▶ Selected passage:
================================

The Cold War had ended without the climactic confrontation many military thinkers had spent their careers preparing for, leaving the United States in an unprecedented position of global dominance.
At the same time, rapid advances in computing, communications, and precision weaponry fueled optimism that war itself could be transformed.
Network-centric warfare, proponents argued, would compress the fog of battle to a manageable data problem. Superior sensors would identify threats before they materialized.
Superior connectivity would translate awareness into action faster than any adversary could respond. What this school of thought consistently underweighted was the possibility that a determined, resource-constrained opponent might simply choose not to fight on terms that made those advantages decisive.
Van Riper understood this. He had spent his career studying how non-Western militaries, operating under material disadvantage, had frustrated or defeated technologically superior opponents.
His conduct of the Red force in MC02 was not an act of creative improvisation — it was a rigorous application of asymmetric logic to a specific geography, a specific adversary doctrine, and a specific set of vulnerabilities that American naval power had accumulated precisely because of its strengths.
Van Viper used motorcycle couriers to transmit orders, messages hidden in calls to prayer, and coded lighting systems on airfields, all tactics employed during the World War II, because he knew that Blue force had invested so heavily in electronic warfare superiority that it had no coherent response to an opponent who simply declined to use the systems being targeted.
The episode was suppressed rather than absorbed.
And two decades later, the Islamic Revolutionary Guard Corps executed its own version of the Van Riper playbook — not in a simulation, but in the Strait of Hormuz, against the real Fifth Fleet, in a conflict that has now claimed thousands of lives, disrupted the largest share of global oil supply in the history of the oil market, and reduced a carefully negotiated June ceasefire to rubble in the span of three weeks.

================================

▶ Work instructions:
a. List the fields of rapid advance that, according to the passage on MC02, fueled optimism that war could be transformed.
b. In the passage on MC02, what had Van Riper spent his career studying?

Records from a data source
================================

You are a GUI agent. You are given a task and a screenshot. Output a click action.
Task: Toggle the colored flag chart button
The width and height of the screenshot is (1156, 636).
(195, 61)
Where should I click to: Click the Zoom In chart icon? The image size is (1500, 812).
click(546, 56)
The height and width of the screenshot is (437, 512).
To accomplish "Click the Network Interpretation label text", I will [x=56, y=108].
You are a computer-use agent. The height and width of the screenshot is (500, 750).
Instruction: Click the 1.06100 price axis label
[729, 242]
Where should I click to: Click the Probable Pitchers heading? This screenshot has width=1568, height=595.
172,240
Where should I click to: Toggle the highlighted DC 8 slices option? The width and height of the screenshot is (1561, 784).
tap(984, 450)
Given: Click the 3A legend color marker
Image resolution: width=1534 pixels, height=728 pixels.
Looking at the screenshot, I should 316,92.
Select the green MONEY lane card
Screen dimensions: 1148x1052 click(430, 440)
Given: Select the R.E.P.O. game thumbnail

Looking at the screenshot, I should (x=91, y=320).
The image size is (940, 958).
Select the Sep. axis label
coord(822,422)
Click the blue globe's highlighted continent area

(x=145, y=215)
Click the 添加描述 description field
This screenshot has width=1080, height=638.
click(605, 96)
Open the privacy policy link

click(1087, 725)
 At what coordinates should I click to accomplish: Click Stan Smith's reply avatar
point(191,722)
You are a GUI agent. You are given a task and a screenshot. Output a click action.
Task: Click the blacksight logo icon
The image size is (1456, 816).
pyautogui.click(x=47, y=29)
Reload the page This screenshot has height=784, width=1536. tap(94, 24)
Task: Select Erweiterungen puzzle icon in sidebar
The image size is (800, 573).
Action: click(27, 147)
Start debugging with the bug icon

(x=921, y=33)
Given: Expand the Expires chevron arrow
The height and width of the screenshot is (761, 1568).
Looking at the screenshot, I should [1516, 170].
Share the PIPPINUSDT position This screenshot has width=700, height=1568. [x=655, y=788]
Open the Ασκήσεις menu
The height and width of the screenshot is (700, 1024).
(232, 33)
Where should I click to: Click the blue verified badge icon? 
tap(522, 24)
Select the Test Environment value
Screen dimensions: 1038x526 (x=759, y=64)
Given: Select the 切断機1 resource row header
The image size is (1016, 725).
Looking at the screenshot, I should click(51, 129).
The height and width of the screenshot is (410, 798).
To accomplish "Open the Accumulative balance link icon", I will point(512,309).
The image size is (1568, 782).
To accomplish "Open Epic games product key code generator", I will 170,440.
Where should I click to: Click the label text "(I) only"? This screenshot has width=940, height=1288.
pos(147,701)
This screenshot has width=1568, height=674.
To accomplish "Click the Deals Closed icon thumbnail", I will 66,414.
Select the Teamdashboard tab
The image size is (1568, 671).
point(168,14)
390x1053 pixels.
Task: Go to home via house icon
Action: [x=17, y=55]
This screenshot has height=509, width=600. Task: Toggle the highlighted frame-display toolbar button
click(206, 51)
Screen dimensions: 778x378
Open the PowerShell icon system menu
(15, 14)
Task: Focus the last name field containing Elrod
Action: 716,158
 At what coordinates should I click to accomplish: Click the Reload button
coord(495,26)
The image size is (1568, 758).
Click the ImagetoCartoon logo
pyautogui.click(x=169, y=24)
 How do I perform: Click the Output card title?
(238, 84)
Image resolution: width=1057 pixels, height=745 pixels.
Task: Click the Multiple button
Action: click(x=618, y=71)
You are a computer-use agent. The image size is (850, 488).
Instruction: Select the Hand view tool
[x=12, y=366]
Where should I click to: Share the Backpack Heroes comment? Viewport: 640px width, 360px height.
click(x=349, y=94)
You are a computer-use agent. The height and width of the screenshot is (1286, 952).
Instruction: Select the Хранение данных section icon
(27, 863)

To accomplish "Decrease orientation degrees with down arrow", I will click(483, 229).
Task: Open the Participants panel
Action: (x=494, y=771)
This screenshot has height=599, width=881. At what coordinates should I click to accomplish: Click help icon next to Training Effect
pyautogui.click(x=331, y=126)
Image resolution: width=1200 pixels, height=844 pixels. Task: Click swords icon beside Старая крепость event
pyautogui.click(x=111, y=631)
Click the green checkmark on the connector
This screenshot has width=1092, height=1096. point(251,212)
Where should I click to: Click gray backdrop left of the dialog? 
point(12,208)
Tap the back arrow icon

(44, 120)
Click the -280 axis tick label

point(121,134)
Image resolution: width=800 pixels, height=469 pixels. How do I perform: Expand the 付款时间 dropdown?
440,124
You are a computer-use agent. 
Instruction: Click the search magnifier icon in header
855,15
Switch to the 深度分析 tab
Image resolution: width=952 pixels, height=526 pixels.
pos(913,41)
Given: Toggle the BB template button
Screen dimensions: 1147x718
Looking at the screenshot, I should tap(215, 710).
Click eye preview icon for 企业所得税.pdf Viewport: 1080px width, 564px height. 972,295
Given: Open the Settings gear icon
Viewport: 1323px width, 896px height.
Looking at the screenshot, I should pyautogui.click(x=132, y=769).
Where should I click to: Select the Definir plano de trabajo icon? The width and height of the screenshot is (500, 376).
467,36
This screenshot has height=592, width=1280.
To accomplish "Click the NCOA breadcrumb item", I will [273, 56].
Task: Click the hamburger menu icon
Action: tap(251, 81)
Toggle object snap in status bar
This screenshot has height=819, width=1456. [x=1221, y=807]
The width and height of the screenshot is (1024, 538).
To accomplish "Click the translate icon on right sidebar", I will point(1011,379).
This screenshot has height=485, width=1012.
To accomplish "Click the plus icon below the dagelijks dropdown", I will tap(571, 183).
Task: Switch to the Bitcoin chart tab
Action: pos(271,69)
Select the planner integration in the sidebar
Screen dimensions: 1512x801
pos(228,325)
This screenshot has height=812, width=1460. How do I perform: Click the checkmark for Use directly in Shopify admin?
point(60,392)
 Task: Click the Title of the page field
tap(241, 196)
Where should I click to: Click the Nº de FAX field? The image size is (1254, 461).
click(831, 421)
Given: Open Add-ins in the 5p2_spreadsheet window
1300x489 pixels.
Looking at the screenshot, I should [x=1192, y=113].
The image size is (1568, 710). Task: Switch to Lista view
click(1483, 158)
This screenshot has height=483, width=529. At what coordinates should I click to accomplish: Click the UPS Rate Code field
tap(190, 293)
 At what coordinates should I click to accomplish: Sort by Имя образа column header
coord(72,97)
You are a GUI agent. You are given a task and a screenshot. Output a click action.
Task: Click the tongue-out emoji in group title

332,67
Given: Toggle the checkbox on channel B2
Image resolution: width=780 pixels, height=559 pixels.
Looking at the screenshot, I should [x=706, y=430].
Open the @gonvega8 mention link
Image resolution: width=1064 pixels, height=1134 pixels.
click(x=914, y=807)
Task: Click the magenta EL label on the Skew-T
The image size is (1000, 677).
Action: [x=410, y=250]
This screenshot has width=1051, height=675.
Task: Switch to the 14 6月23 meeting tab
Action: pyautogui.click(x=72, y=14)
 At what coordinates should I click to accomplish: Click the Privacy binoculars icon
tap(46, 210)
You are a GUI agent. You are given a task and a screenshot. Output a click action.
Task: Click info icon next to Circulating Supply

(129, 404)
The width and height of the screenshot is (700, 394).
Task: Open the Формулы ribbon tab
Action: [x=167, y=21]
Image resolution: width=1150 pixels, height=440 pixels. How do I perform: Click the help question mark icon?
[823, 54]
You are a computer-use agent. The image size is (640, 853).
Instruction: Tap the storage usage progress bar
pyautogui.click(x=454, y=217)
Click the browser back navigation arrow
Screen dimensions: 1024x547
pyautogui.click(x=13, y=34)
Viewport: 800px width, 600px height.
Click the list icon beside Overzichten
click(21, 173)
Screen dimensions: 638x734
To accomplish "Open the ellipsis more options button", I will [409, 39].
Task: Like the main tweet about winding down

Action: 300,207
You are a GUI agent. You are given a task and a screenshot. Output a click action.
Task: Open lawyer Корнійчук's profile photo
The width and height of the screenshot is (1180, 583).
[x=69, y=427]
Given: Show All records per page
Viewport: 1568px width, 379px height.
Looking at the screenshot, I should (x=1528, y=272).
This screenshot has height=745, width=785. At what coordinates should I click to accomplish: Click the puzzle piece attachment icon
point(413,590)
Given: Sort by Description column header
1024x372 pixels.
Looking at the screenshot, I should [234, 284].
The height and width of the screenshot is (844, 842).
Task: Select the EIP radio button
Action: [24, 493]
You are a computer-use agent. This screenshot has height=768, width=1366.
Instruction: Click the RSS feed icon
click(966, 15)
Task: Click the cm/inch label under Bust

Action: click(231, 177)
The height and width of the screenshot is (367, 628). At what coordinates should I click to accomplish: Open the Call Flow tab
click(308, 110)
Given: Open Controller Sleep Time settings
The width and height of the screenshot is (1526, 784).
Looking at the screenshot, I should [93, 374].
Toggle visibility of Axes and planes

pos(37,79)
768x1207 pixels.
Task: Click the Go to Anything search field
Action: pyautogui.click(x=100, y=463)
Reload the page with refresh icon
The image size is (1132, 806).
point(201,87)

================================

▶ Solutions to the tasks:
a. computing, communications, precision weaponry

b. How non-Western militaries, operating under material disadvantage, had frustrated or defeated technologically superior opponents.